(9th April 1923 – 19th October 2019)
MCS received word of John Harold McGivering’s death in spring 2020.
John kept in close touch with the Waynflete Office over the years, and the following memoirs are taken from his recent communications with MCS.
“During my time, what is now the Waynflete Office was the sitting-room of Mr & Mrs Davis. It was a pleasant room with a coal fire, and over winter, Mrs Davis would read to the juniors on Sunday nights while the others went to the Debating Society. We played rounders in the summer. Balls which landed in the river were “out”, and we used to dive into the Cherwell to retrieve them.

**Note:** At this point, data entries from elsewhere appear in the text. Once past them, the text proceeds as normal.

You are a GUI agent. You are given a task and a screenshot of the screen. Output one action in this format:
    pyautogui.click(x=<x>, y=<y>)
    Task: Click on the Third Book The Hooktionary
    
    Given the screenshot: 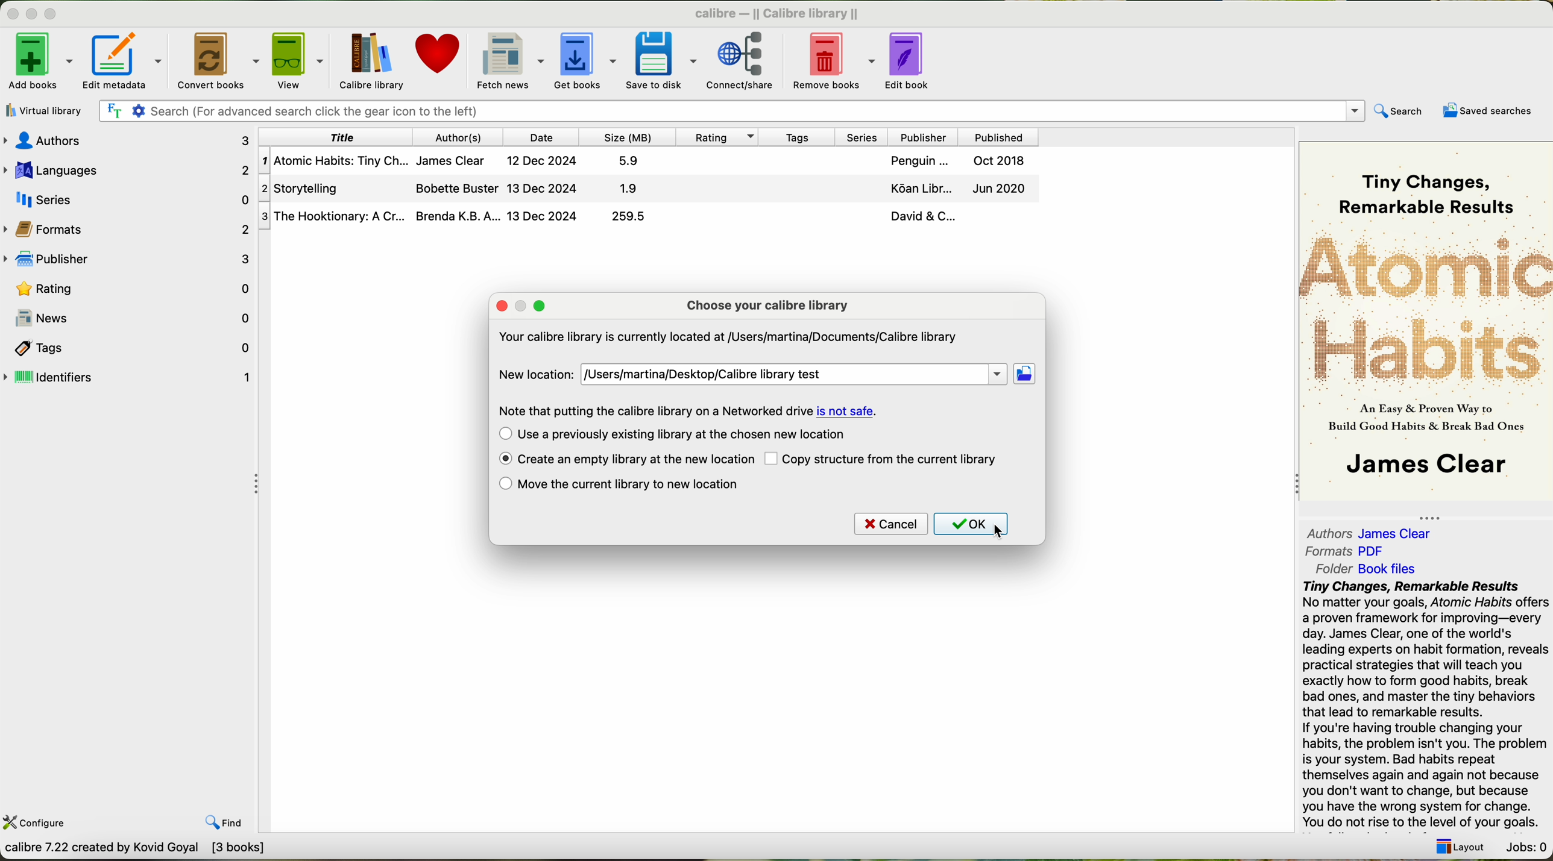 What is the action you would take?
    pyautogui.click(x=648, y=217)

On leaving school in 1941 I scratched my name on the mullion of the window in Bottom End that looks down to the First Bridge – JHMcG. 35-41 – an act of vandalism for which I apologised some years ago. The Master was good enough to forgive me, putting it down to youthful exuberance, a complaint of which he must have had considerable experience. I don’t know if it is still visible – one stands (carefully) on the windowsill opposite the door and the inscription – if still visible – is on the mullion on the left.
Unlike recent years, when I left school there were no problems for school-leavers getting jobs. Immediately on leaving school I had a month in Blackwell’s bookshop for which I was paid £5. I would have framed the chèque but for the fact that I needed the money! I subsequently joined the navy and had an undistinguished career, mercifully returning to civil life in 1947 with the same number of arms and legs I started with. I then became a pupil/office-boy with E J Brooks and Sons estate agents in Magdalen Street, next door but one to what was then the Super Cinema. Later I worked for another agent in Surrey, after which I worked for two more estate agents in the City, specializing in commercial premises. I later became a civil servant in the Valuation Office at Walton on Thames, from which I retired in 1986 and moved to Brighton.
I never got around to marriage as I was unable to make up my mind between three girls who all married other men. General Decrepitude in this instance is vertigo and defective knees plus deafness. However, I belong to the Kipling Society which is a source of great entertainment.”